Elem. Anal.C15H17N2BO2: Calc: C 67.21 %, H 6.34 %, N 10.45 %
Found: C 67.18 %, H 6.42 %, N 10.23 %
4.2.1.1 Attempted Ligand Syntheses:
5-B(OH)2bpy (5-boronic acid-[2,2’]-bipyridyl)
Method 1:
A solution of 5-Bromo-[2,2’]-bipyridyl (400 mg, 1.7 mmol) in 3.5 cm3 dry THF under argon was cooled to -780C. To this solution N-butyllithium (2.71 mmol, 1 cm3) was added dropwise followed by triisopropyl borate (8.85 mmol, 2 cm3). The reaction mixture was stirred at -780C for 2 hours and then stirred at -200C for 2 hours. Water (5 cm3) was added and the mixture was concentrated to one third under reduced pressure. Extraction was performed with diethyl ether and the organic layer was washed with water and dried over magnessium sulphate and concentrated under reduced pressure. Recrystallisation was carried out in a diethyl ether/ pentane solution.
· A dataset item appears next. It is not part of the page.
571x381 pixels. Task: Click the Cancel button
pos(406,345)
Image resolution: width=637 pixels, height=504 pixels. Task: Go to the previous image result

The desired product was nt obtained.
See table 4.1
Mehtod 2: [42]
A solution of N-butyllithium ( 0.5 cm3, 1.14 mmol) in 0.5 cm3 dry THF was cooled to -780C. To this solution 5-Bromo-[2,2’]-bipyridyl ( 1.03 mmol, 243 mg) in 0.5 cm3 dry THF was added dropwise and allowed to age for 15 min. Triisopropyl borate (1.9cm3, 1.24mmol) was added over 2 min and the reaction mixture was left to stir for 2 hours at -780C. The reaction was quenched with slowly with 2.7N HCl (1.1 cm3) with a white precipiate crashing out.The precipitate was filtered and recrystallized in an ethyl acetate solution. The desired product was not obtained.